The untranslatable word mamitis — “mommy-itis” —the unspoken, and unchallenged, assumption that women exist to support their sons, fathers, husbands, boyfriends (even paying boyfriends) is the basis of double moral — not double standards, but moral duality that give’s The Table Dancer’s Tale its moral force.
The women we meet in The Table Dancer’s Tale have to live within a universe of impossible moral opposites. Few of these women have been, as we might comfortably think in our superior way, “lured” into the sex trade. Yes, there is the story of the underage girl whose father has groomed her for the trade, and is “managing” her career (i.e., taking her money) but that only reinforces the only reinforces the portrait we get of women’s torn moral sense… economic support being but a different sort of mothering. Marriage or children — a traditional means of escaping family control — often just means a new form of bondage, and for the young woman seeking autonomy, the lure of what Lupita ironically calls “easy work.”

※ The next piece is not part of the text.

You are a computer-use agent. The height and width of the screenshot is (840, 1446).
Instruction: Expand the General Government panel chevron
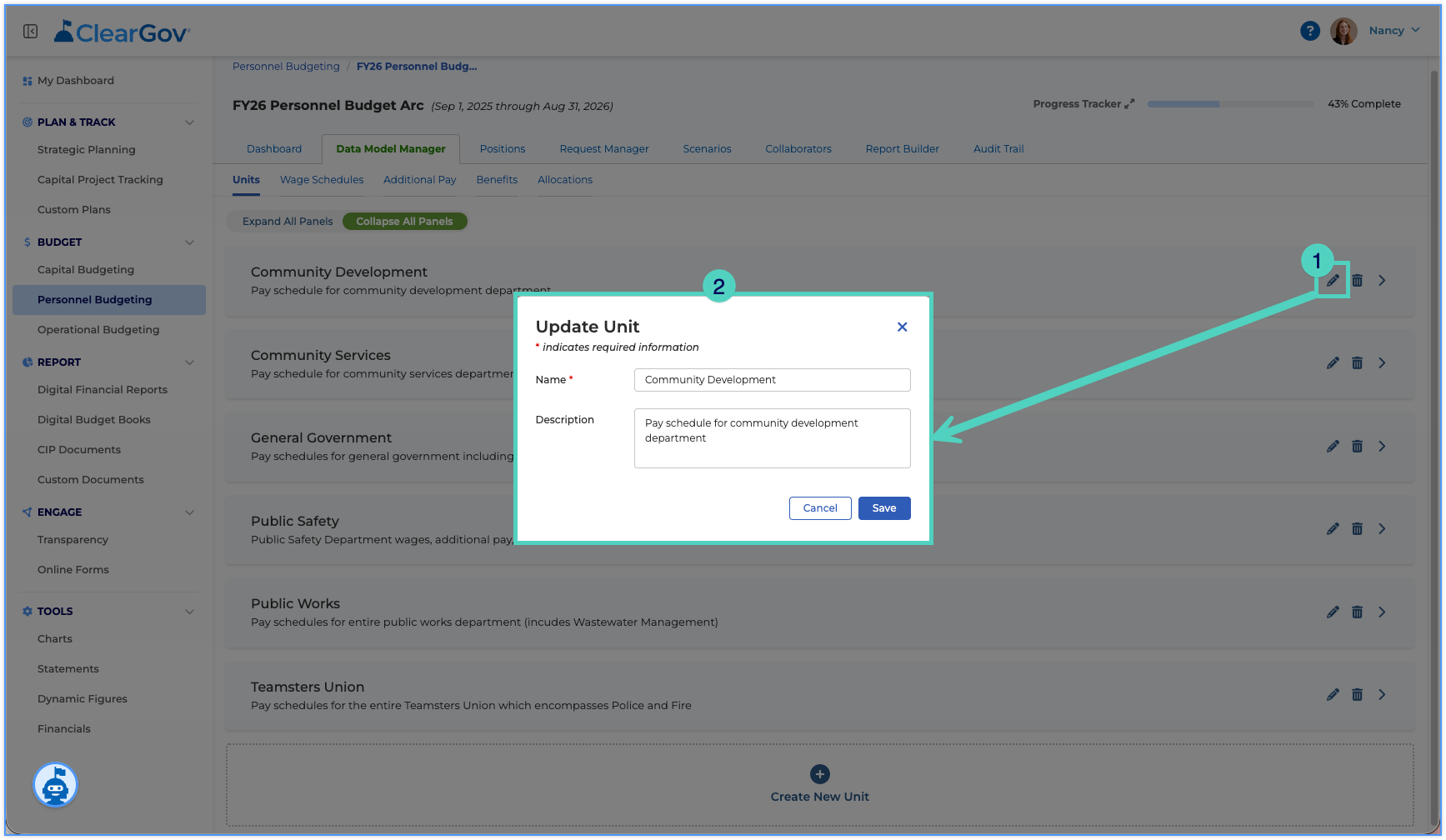click(1382, 447)
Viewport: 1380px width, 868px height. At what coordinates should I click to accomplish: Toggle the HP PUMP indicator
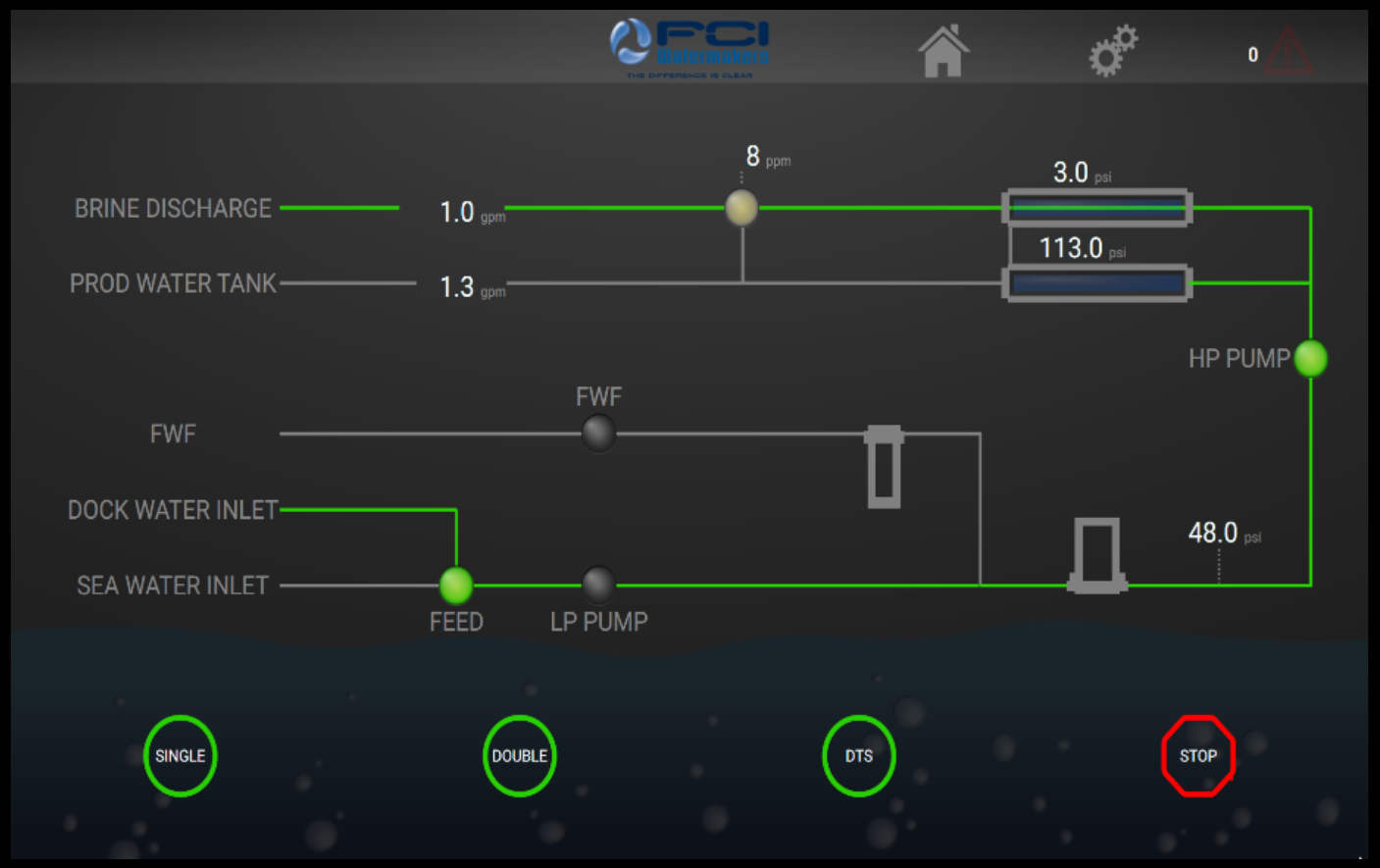[x=1310, y=359]
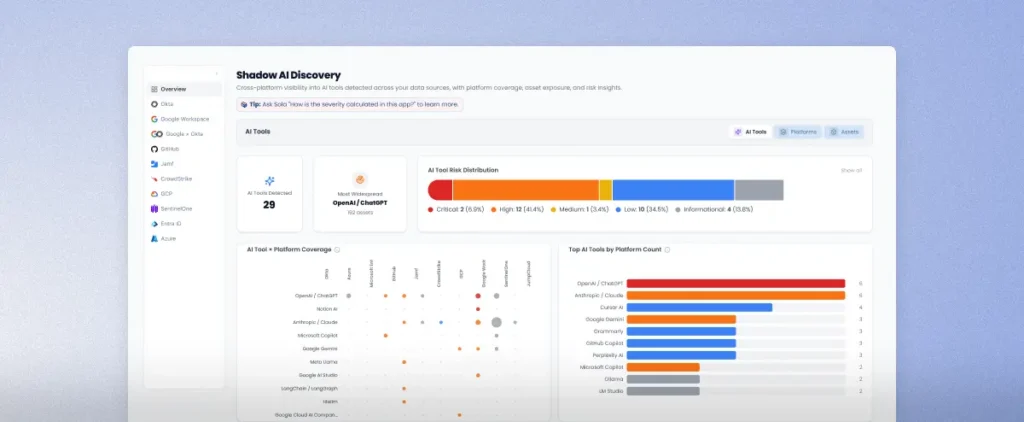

Perhaps what most bothers us is that women chose to take a socially or morally objectionable path in the hope of achieving economic and social liberation. In one poignant and horrifying story, albeit with a relatively hopeful ending, Lupita tells of a dancer who is supporting not just her only her own mother, but three brothers as well: a non-traditional means of fulfilling one’s daughterly obligations, but one the dancer sees as honorable and honest . Yet, to the mother… “My daughter the whore.”
The Table Dancer’s Tale was not an easy book to publish, nor an easy book to read. Raw, raunchy and brutally honest, it is not the work of a polished author but a primary document that presents a slice of Mexican culture neither wrapped in the gaudy trappings of sensationalism, nor swathed in academic impartiality. We are continually confronted with uneasy questions about doble moral… moral duality… the double standard… as they apply not just to table dancing, and not just to Mexican women, but to the role our own assumptions and moral duality play in the lives of workers and women in our own society.
The Table Dancer’s Tale might make for an uneasy read, but that makes it an important book that Editorial Mazatlán is proud to have published.